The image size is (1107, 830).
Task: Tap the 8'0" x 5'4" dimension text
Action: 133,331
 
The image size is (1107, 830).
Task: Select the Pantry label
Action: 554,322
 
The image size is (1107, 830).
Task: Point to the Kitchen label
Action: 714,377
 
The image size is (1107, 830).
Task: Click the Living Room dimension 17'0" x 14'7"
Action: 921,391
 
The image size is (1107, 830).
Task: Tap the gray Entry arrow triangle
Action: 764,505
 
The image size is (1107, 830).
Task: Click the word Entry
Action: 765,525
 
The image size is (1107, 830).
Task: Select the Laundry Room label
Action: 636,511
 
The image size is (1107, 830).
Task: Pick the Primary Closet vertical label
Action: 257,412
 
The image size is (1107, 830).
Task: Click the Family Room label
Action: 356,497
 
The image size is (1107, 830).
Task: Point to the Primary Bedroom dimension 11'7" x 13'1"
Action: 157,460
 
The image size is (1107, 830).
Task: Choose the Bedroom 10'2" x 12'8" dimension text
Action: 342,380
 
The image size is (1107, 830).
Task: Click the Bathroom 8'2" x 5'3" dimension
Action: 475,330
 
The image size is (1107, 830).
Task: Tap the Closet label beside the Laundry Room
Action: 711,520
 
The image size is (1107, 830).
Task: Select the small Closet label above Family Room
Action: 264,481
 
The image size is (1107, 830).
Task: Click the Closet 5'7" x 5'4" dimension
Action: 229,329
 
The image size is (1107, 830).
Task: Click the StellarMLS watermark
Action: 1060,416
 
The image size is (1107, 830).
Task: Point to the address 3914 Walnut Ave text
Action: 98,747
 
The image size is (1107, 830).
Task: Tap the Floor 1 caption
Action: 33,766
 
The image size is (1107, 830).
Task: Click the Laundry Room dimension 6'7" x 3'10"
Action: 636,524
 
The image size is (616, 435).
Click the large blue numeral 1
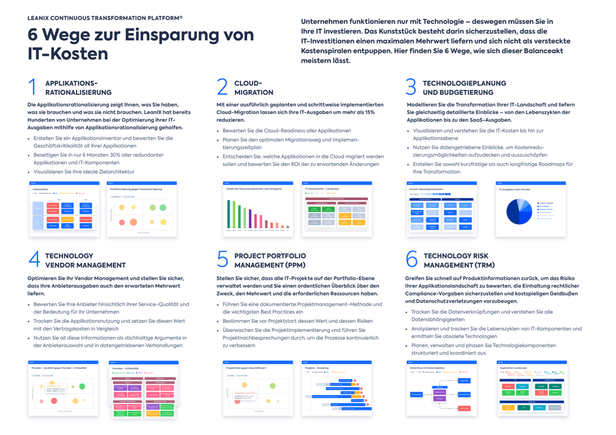point(33,87)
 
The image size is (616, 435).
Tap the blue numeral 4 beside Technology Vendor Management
point(34,259)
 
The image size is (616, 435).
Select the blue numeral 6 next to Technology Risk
point(412,259)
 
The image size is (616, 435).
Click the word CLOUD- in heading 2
point(248,83)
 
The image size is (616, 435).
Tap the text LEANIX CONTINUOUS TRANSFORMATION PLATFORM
point(105,18)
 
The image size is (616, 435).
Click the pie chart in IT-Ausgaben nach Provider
point(518,211)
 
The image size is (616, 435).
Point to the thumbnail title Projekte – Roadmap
point(318,368)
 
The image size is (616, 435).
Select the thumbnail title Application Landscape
point(513,368)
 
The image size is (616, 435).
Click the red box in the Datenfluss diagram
point(464,408)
——————
Goal: Reproduce word for word the records from their first line through the line containing "Action: 714,377", both ends included.

Final result:
The image size is (1107, 830).
Task: Tap the 8'0" x 5'4" dimension text
Action: 133,331
 
The image size is (1107, 830).
Task: Select the Pantry label
Action: 554,322
 
The image size is (1107, 830).
Task: Point to the Kitchen label
Action: 714,377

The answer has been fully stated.